このプロジェクトでわれわれはモダンデザインを要求されなかった。施主はそれらのデザインメソッドによって造られた家を倉庫のようだと言いはなった。外壁にはサイディングを使ってほしい、内装はクロスを張ってほしいといわれたときにわれわれに何が出来るか。洋館のような住宅がほしいという漠然とした希望と、非常に具体的なデザインの制約の中でわれわれは木組みの家を作ることを選択した。デザインのルールという観点ではこの選択は間違っているかもしれない。建築学的な建築の価値という観点からも間違っているだろう。しかし、住宅の価値というものは十人十色。施主それぞれの価値観によってはアカデミズムの評価などどうでもよいことは明白である。木組みの家の樹種の選定では地元秩父の西川材を選んだ。そして秩父まで実際に足を運び使用する材料を選定した。置き場に横たわる丸太を見たときにはわずかに持っていた疑問はすぐに吹き飛びほほには笑みがこぼれた。これが生の木という材料の持つ力だということを思い知った。上棟作業で現場に6寸角の大黒柱が立てられたときの存在感、屋根を支える小屋組みに使われている太鼓梁、それら一つ一つがデザインという言葉では表すことの出来ない住宅を構成する要素であり価値である。現在まだこの工事は進行中で、ケヤキの一枚板による式台が取り付けられすぎの集成材による造作家具などが取り付けられる予定である。それらの工事が終わったときにこの家の持つ価値ははっきりと形になるだろう。

ここは秩父の製材所。
6寸角の柱と6寸巾の梁、そして丸太から削りだす太鼓梁の材料を購入するためにやってきました

製材所には巾6寸高さ1尺の大梁が用意されていました。柔らかな杉の木目がきれいに出ています。

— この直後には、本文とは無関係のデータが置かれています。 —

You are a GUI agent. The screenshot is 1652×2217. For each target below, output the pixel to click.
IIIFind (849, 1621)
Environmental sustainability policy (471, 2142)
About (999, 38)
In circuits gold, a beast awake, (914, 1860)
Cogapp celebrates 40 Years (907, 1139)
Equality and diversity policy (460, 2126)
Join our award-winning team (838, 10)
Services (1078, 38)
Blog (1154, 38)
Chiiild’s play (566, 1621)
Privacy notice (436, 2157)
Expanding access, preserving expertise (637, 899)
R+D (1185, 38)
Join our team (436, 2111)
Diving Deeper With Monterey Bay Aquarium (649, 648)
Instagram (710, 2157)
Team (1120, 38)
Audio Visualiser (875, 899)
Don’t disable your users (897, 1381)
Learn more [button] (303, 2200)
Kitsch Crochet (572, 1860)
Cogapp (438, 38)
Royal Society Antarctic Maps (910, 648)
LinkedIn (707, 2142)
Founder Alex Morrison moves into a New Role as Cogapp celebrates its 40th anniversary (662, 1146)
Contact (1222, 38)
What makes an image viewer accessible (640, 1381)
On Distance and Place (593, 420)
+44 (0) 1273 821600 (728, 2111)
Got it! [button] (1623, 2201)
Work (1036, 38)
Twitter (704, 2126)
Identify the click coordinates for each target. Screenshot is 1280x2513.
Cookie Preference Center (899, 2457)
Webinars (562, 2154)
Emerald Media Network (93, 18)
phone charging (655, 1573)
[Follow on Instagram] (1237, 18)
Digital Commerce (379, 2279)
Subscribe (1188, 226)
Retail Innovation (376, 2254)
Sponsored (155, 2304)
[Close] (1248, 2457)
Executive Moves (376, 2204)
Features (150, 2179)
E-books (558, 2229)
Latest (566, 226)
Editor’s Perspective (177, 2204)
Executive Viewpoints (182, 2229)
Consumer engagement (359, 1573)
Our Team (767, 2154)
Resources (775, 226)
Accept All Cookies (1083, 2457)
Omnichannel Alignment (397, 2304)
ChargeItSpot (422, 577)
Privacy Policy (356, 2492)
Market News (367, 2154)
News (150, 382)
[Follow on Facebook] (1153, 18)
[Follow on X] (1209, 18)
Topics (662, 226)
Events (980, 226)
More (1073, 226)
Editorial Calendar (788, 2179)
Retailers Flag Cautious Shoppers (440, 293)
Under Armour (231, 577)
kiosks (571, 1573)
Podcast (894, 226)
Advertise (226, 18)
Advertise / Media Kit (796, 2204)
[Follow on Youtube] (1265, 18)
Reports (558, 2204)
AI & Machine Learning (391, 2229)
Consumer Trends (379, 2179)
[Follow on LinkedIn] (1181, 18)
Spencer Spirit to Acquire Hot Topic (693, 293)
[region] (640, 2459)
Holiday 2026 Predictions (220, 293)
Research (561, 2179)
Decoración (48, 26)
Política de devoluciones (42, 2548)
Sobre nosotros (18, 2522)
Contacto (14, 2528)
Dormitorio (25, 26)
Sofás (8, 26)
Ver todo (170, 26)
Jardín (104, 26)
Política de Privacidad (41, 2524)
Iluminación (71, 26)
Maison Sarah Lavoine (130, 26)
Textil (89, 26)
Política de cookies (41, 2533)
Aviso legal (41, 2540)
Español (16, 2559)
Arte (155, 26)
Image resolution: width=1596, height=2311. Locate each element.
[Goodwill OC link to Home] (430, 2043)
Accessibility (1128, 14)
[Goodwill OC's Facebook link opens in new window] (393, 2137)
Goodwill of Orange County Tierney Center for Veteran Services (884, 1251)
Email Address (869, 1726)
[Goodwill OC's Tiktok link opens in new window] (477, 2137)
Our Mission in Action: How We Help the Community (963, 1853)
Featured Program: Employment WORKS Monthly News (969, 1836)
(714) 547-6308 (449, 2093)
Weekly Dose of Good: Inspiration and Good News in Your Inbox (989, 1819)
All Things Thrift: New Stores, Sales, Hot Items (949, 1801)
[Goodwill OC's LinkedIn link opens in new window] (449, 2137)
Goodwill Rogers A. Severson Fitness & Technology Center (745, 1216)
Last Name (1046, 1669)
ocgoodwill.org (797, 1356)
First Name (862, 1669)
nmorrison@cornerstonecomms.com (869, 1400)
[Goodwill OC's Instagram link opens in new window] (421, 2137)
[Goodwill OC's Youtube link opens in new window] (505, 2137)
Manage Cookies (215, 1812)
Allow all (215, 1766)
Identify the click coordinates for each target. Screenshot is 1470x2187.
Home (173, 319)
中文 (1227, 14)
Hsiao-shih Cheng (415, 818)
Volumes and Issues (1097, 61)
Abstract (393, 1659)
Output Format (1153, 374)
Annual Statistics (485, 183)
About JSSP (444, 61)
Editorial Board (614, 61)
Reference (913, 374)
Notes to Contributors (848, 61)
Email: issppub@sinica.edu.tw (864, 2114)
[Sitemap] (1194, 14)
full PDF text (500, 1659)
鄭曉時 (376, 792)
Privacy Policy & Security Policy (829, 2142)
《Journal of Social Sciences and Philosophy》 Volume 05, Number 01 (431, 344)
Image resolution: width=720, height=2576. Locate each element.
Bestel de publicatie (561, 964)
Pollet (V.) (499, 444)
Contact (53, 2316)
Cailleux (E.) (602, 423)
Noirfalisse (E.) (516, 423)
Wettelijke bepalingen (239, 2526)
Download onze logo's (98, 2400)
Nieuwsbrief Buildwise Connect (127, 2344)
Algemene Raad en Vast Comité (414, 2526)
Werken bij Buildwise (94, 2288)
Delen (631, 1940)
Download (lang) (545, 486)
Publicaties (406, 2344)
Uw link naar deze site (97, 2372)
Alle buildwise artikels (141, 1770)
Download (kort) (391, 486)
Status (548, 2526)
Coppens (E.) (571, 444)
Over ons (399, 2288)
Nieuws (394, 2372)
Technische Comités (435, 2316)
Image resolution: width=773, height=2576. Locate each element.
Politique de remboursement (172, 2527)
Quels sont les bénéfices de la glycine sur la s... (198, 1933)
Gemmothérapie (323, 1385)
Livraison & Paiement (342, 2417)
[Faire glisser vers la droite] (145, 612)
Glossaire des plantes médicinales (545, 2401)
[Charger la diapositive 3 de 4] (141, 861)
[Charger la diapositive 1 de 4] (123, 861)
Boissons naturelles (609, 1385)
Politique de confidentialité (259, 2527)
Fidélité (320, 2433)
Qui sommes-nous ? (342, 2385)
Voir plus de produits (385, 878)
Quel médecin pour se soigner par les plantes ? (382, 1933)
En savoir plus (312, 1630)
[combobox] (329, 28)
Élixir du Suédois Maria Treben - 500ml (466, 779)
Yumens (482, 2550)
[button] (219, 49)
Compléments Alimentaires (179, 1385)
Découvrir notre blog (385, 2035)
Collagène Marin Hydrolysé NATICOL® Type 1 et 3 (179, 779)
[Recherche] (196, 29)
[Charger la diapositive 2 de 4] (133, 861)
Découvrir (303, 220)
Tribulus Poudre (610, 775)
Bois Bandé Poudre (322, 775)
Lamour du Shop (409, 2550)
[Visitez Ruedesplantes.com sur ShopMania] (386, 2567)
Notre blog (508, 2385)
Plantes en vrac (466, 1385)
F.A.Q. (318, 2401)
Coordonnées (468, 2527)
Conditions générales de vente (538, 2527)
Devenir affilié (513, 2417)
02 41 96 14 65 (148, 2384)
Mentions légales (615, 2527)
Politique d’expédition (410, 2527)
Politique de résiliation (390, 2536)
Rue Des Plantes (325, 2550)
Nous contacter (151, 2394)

6寸角の大黒柱が丸太から少しずつ角材へと加工されていきます。結局この材は途中で腐食部が出てしまい、利用することはできませんでした。

 

太鼓梁に使用する丸太を選んでいます。杉ではなかなか大きな曲がりはできにくいので、なかなか気に入ったものがありません。結局この日は決めることができませんでした。


丸太の皮むき作業です。都会ではなかなか見ることはできません。

たくさんあるのは大梁のつなぎに使う小梁です

材木を乾燥させるための乾燥釜。このなかで、材木の中に含まれる水分を取り除きます。

いよいよ、上棟作業。6寸角の大黒柱が立てられました。(上)
大黒柱の上に6寸×1尺の梁がのせられます。(下)

太鼓梁を掛けているところです。(上)





作業が終わるころ、少々雨に降られてしまいましたが順調に進行しました。
垂木、破風板が取り付けられ和小屋組みのきれいな架構が出来上がりました。